### Description of the task
Put the lines of the data below into a numbered list, from the line with "Locate an element on the screen. The" up to and including the line with "pyautogui.click(x=18, y=330)", leaving out blank lines.

### Entries supplied
========
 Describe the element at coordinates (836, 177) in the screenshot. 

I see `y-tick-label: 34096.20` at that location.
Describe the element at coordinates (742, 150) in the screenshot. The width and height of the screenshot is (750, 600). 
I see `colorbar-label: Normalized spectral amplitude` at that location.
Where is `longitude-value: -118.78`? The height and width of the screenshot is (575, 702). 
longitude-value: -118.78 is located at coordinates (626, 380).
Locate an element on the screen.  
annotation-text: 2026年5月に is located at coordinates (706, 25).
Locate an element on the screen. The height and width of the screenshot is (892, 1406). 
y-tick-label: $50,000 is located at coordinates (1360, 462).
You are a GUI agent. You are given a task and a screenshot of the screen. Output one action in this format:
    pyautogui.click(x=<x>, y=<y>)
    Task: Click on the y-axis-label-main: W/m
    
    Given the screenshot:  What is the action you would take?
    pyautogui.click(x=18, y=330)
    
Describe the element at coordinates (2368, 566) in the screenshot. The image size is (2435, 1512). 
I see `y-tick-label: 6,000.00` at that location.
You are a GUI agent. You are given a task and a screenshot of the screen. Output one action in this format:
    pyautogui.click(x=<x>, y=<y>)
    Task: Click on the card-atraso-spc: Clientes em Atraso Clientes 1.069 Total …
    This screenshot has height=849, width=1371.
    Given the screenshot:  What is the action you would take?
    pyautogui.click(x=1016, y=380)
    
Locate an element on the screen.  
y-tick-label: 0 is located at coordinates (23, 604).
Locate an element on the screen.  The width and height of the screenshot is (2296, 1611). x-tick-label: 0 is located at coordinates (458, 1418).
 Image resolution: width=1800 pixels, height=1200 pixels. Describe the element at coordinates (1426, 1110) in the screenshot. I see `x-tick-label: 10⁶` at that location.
========
### Finished exercise
1. Locate an element on the screen. The height and width of the screenshot is (892, 1406). 
2. y-tick-label: $50,000 is located at coordinates (1360, 462).
3. You are a GUI agent. You are given a task and a screenshot of the screen. Output one action in this format:
4.     pyautogui.click(x=<x>, y=<y>)
5.     Task: Click on the y-axis-label-main: W/m
6.     Given the screenshot:  What is the action you would take?
7.     pyautogui.click(x=18, y=330)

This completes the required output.